**PROBLEM STATEMENT**
Render the rows below as a JSON list of strings, one string per line, with blank lines omitted.

**RECORDS SUPPLIED**
★ ★ ★ ★ ★

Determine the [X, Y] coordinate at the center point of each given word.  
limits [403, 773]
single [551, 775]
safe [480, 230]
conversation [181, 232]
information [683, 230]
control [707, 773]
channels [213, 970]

★ ★ ★ ★ ★

**ANSWER BELOW**
[
  "Determine the [X, Y] coordinate at the center point of each given word.  ",
  "limits [403, 773]",
  "single [551, 775]",
  "safe [480, 230]",
  "conversation [181, 232]",
  "information [683, 230]",
  "control [707, 773]",
  "channels [213, 970]"
]